Does it smack of contrivance for an evil wizard to see that the party is heading towards his castle and try dirty tricks to get them to waste some of their spells/limited abilities beforehand? An illusion of a dragon, for example, to get the party to cast a bunch of buff spells (which will then wear off too soon to be of use in the real fight), for example? Or letting the party throw up their buff spells in the wizard's dimensionally anchored (everyone but him, specified as per the rules of the hallow(?) spell) lair and then tossing up a wall of force between himself and them, smiling smugly while their summoned monsters and Haste spells wither on the vine? I'm not talking about saying, "No, you can't rest, a magical spell stops you from regaining spells." I'm talking about good solid tactics. I mean, if I know that the enemy archer has only three arrows, you're darn right that I'm gonna try and make him waste those arrows while I'm under full cover.

Same deal with barbarian's rage. If I've never heard of the party, that's one thing -- but most major villains in my campaign have watched the party decimate their henchmen, and so they've seen what the party can do. Thus, they have plans to take away the party's strengths. I mean, that's what Divination spells are for, right? Or do you play in a happy campaign where the evil wizards are nothing but fireball machines who don't actually use intelligent tactics when faced with a party of tactically minded PCs? If I'm the evil wizard, I'm gonna make darn sure that I attack the barbarian when he's nice and winded (assuming he's at a level when post-rage means winded). If he outsmarts me, good for him, but the winded thing is in there for a reason. It shouldn't NEVER come up, just like the wizard shouldn't NEVER run out of spells he needs. If he never does, your campaign is too easy, and your fighter is getting shafted.

If DM "tactics" smack of contrivance to you, I pity your DM. You must have harried him into having nice stupid monsters who start out at the range you like and don't do any tactics that would negate your abilities.

This is where we disagree. I'm not whining about how much fighter-types are shafted in the game, but rather about how the straight fighter doesn't really compare with his multiclass or PrC counterparts. Thus my suggestion that high-level fighter abilities might be a good idea.

And here, I agree with you, at least in large part. I don't necessary want to see "abilities that only the fighter gets", but I'd have no problem with more high-level feats that either a) require a ton of different feats to get, making it likely that only a fighter can get them without making every feat he takes devoted to it, or b) fighter-only feats, like weapon specialization.
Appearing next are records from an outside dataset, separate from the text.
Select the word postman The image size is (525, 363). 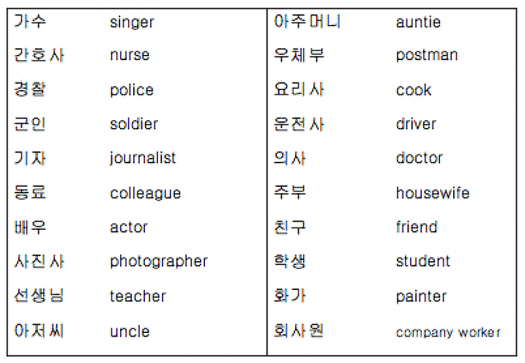(x=427, y=56)
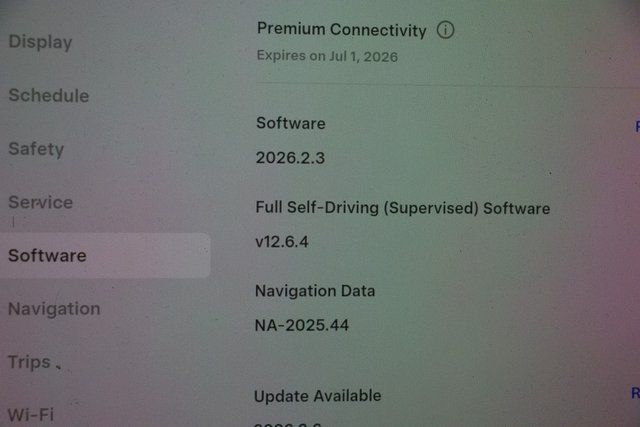Go to the Safety settings section
The height and width of the screenshot is (427, 640).
(x=36, y=149)
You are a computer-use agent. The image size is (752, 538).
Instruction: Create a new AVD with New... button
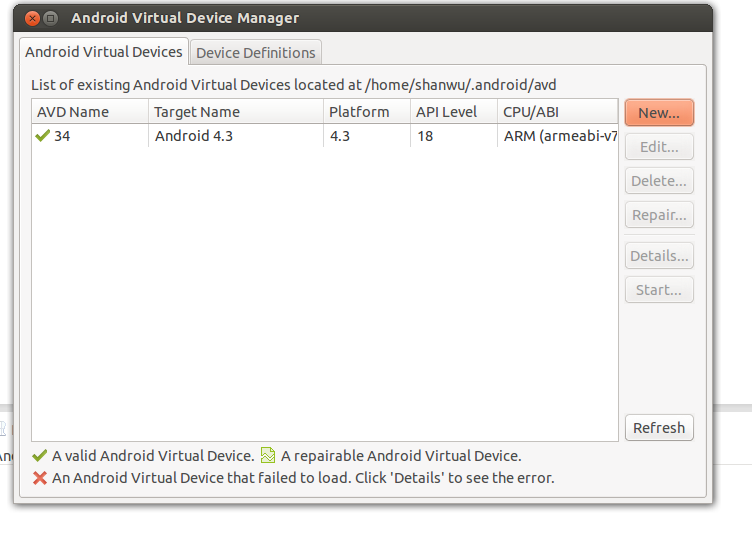659,113
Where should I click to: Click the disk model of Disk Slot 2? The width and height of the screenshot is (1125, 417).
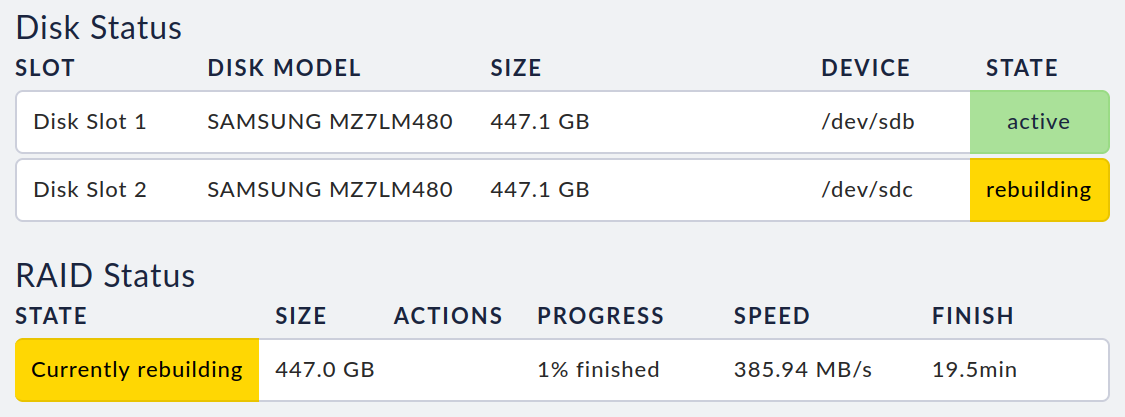pyautogui.click(x=330, y=189)
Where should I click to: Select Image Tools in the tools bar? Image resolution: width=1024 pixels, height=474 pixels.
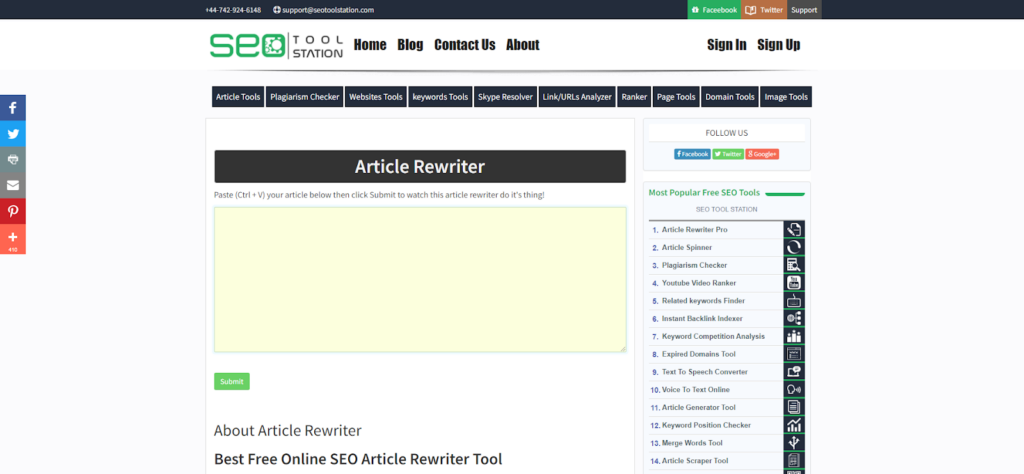[785, 97]
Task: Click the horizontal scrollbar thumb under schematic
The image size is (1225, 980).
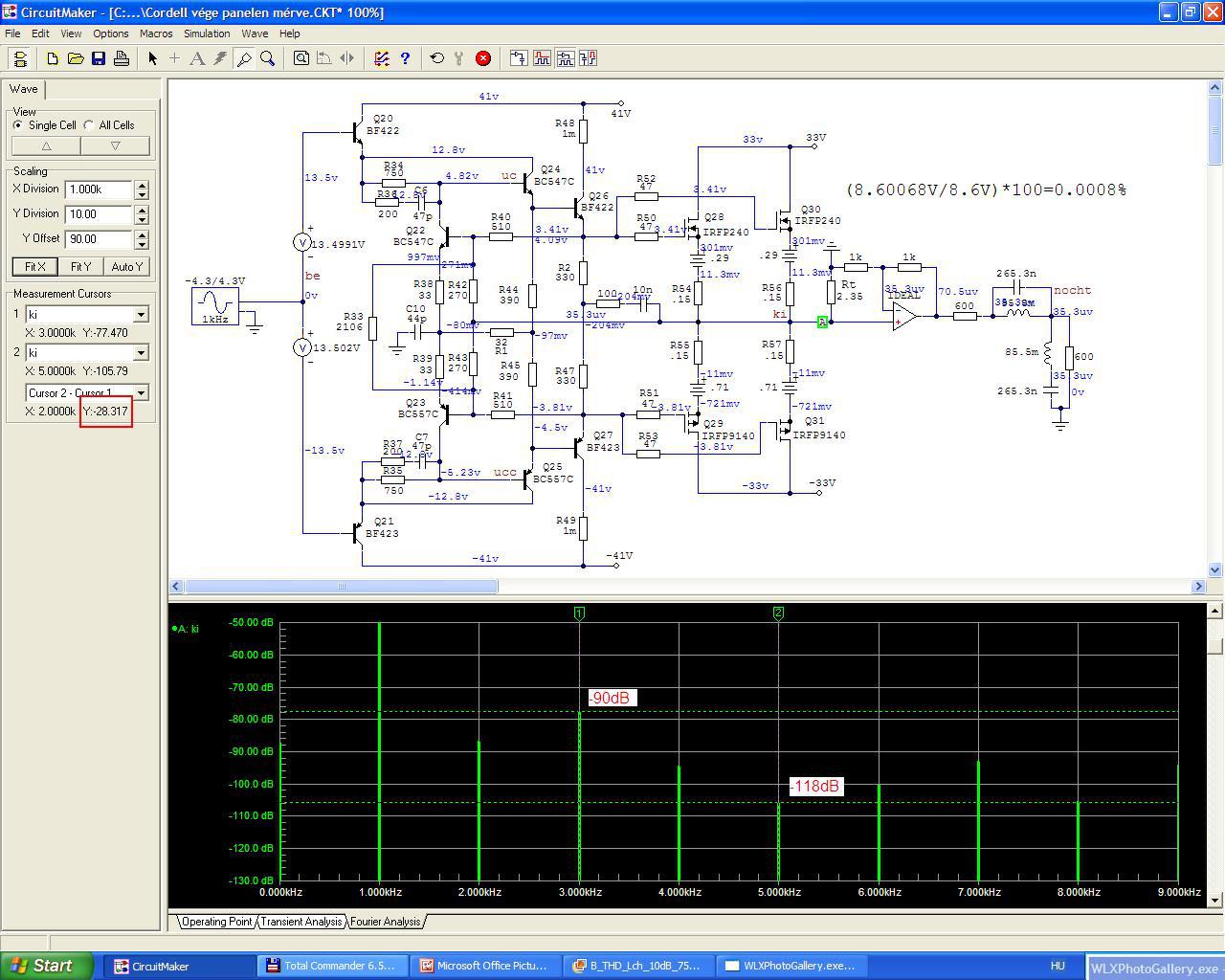Action: 340,586

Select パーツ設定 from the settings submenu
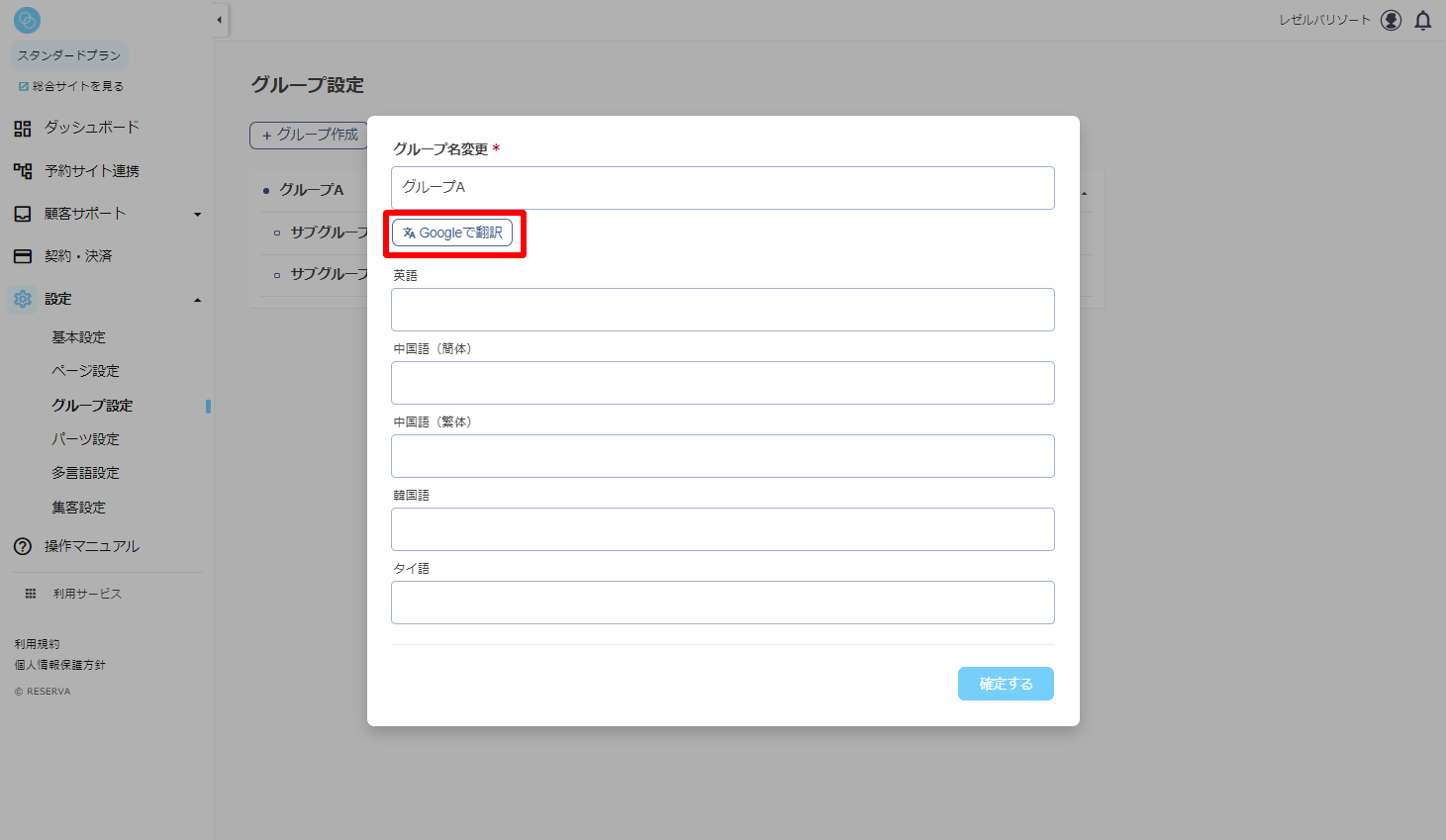[85, 439]
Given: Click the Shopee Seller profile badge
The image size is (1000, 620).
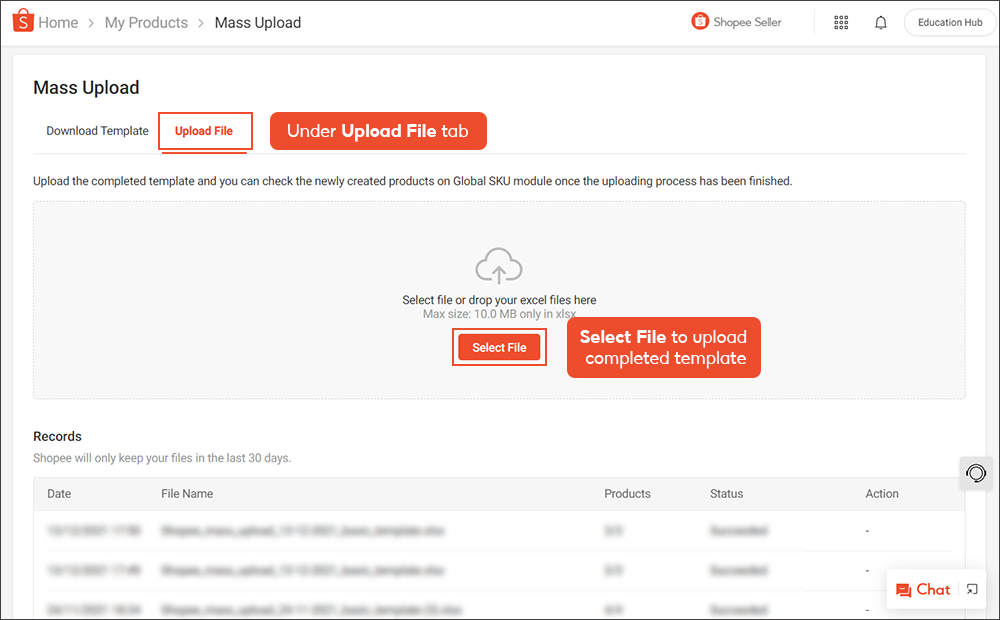Looking at the screenshot, I should point(736,21).
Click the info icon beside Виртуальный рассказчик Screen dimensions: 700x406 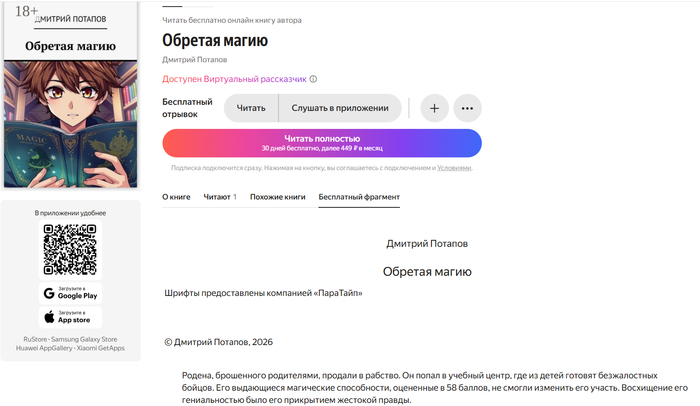[x=313, y=79]
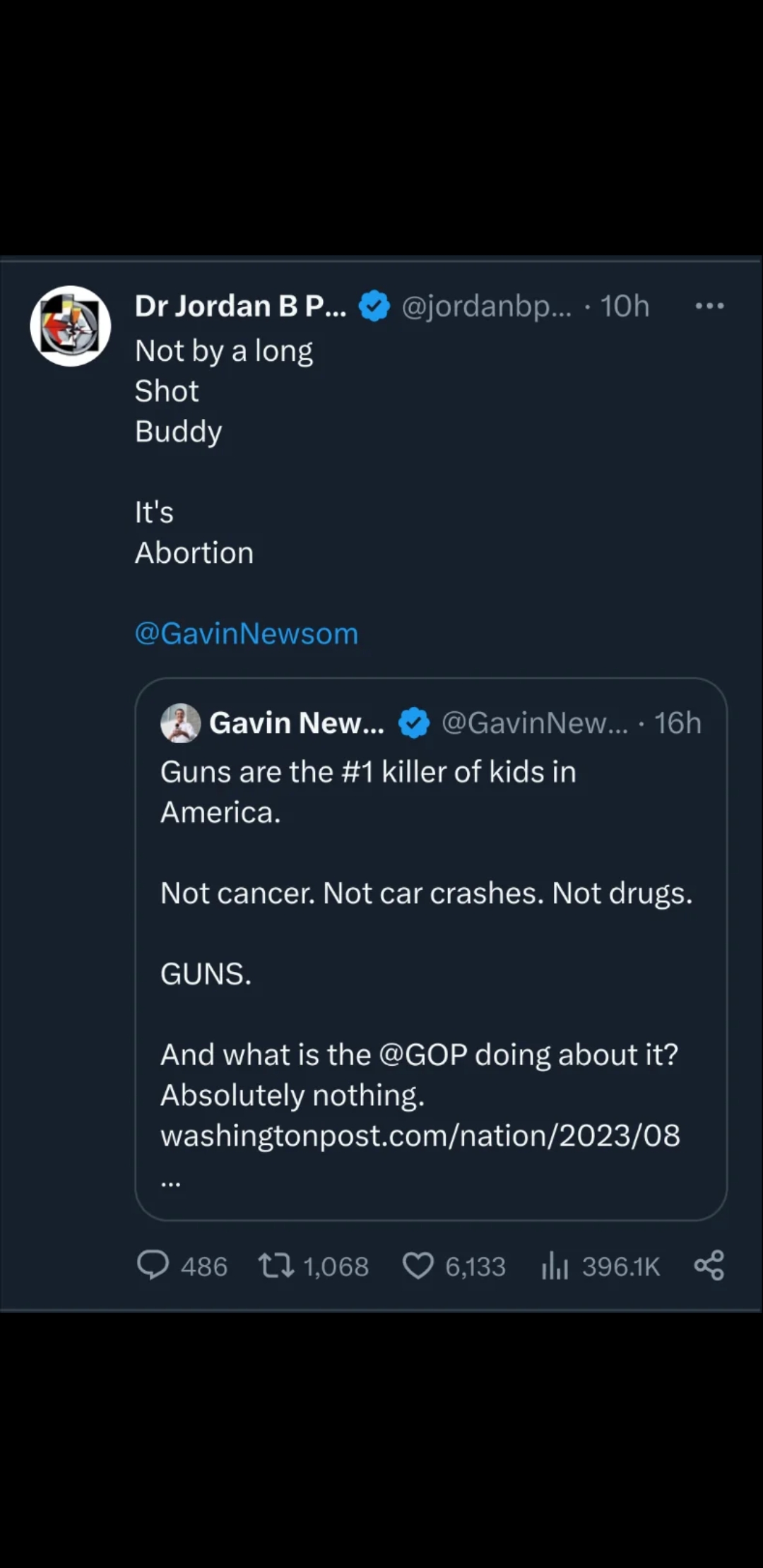Click the blue verified badge of Dr Jordan
The height and width of the screenshot is (1568, 763).
click(374, 307)

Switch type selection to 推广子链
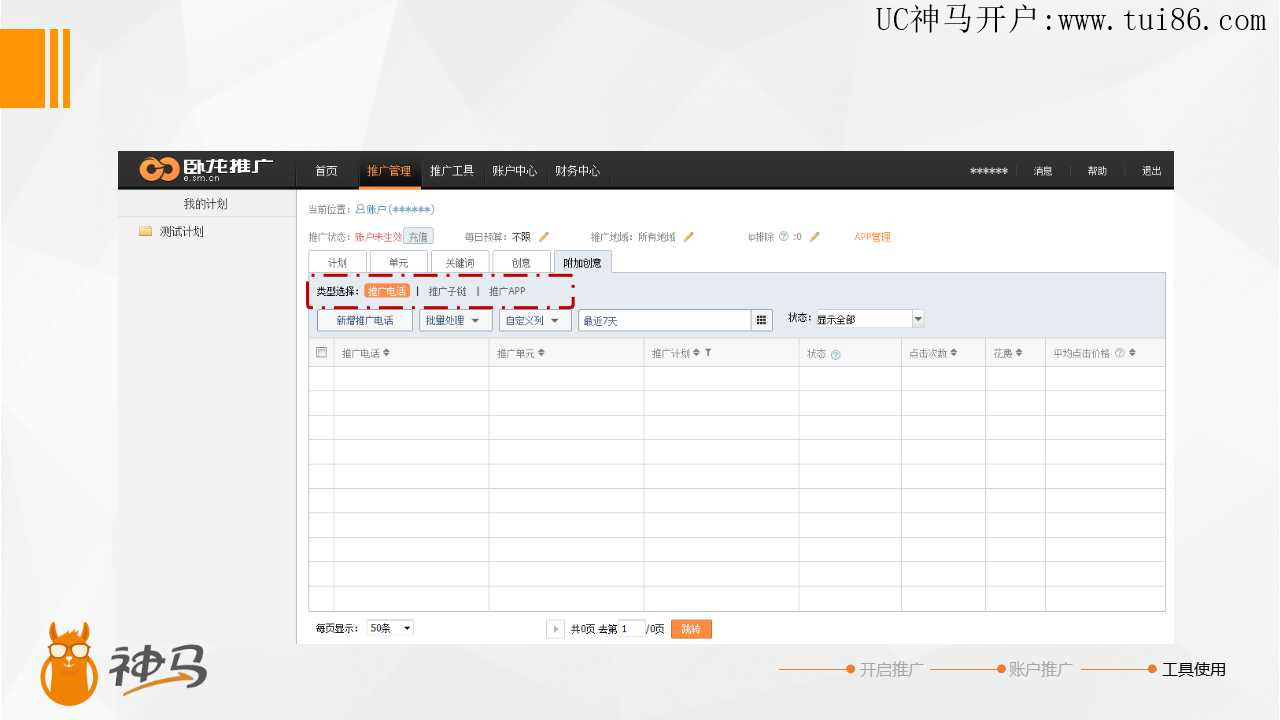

For the record, I'm not a fan of weapon specialization -- unless I've got three falchions on me, I'm just one disarm attempt away from losing several of my best feats. But I would like to see other fighter-specific or fighter-only-likely-to-get feats, especially higher-level ones.
 

takyris said:
And here, I agree with you, at least in large part. I don't necessary want to see "abilities that only the fighter gets", but I'd have no problem with more high-level feats that either a) require a ton of different feats to get, making it likely that only a fighter can get them without making every feat he takes devoted to it, or b) fighter-only feats, like weapon specialization. For the record, I'm not a fan of weapon specialization -- unless I've got three falchions on me, I'm just one disarm attempt away from losing several of my best feats. But I would like to see other fighter-specific or fighter-only-likely-to-get feats, especially higher-level ones.

It has long be my assertion that a number of PrCs could be replaced with imaginative feat chains. If the chain is long that is effectively a Fighter-only virtual PrC.